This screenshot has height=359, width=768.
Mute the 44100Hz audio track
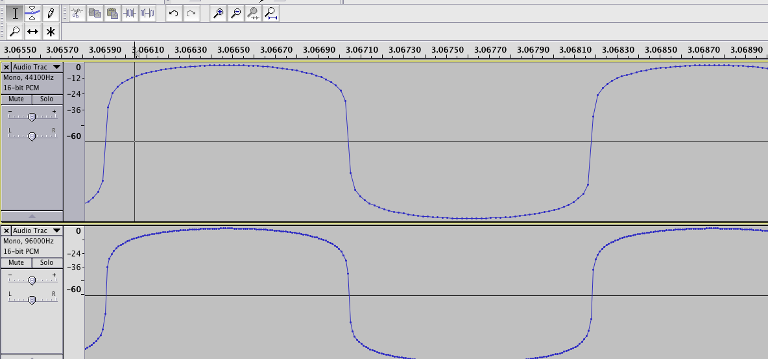coord(16,99)
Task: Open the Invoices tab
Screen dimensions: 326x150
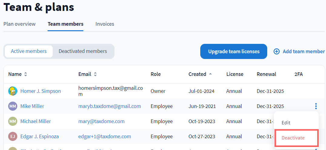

=-=-=

Reproduce each line above precisely, with no pictures.

Output of the task
This screenshot has height=359, width=768.
Mute the 44100Hz audio track
coord(16,99)
Task: Open the Invoices tab
Screen dimensions: 326x150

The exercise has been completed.